Charles Olson, the nucleus of what we have generally considered Black Mountain poetry, began teaching at the college in 1948 and became its final rector in 1953. In 1954, he brought Robert Creeley—Olson’s “Figure of Outward”—to Black Mountain. By that time there were fewer than twenty students in residence. However, through a network of relationships and correspondence emanating from Olson’s “little hot-box of education,” the instigations of Black Mountain College made an impact on artistic circles in New York, San Francisco, Los Angeles, and elsewhere. The “open field” poetics of Olson, Creeley, and Robert Duncan in particular have influenced generations of poets. Still, the supposed Black Mountain school of poetry is difficult, if not impossible, to define. Olson said himself,
I think that whole “Black Mountain Poet” thing is a lot of bullshit. I mean, actually, it was created by the editor, the famous editor of that anthology, Mr. Allen … There are people, for example, poets, who just can’t get us straight, because they think we form some sort of a what? A clique or a gang or something. And that there was a poetics? Boy, there was no poetics. It was Charlie Parker. Literally, it was Charlie Parker.

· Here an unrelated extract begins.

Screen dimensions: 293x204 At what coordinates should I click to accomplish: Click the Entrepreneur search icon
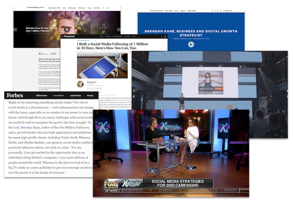click(x=161, y=37)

Donald Allen’s anthology The New American Poetry 1945–1960 includes Olson, Duncan, Creeley, Denise Levertov, Paul Blackburn, Paul Carroll, Larry Eigner, Edward Dorn, Jonathan Williams, and Joel Oppenheimer under the Black Mountain banner. Allen makes this selection based on these poets’ publication in two important little magazines of the fifties, Origin (edited by Cid Corman) and The Black Mountain Review (edited by Creeley from 1954 to 1957). Two small presses—Creeley’s Divers Press in Mallorca and Williams’s Jargon Press, founded in 1951 just before he arrived at Black Mountain—published early works by many of these writers.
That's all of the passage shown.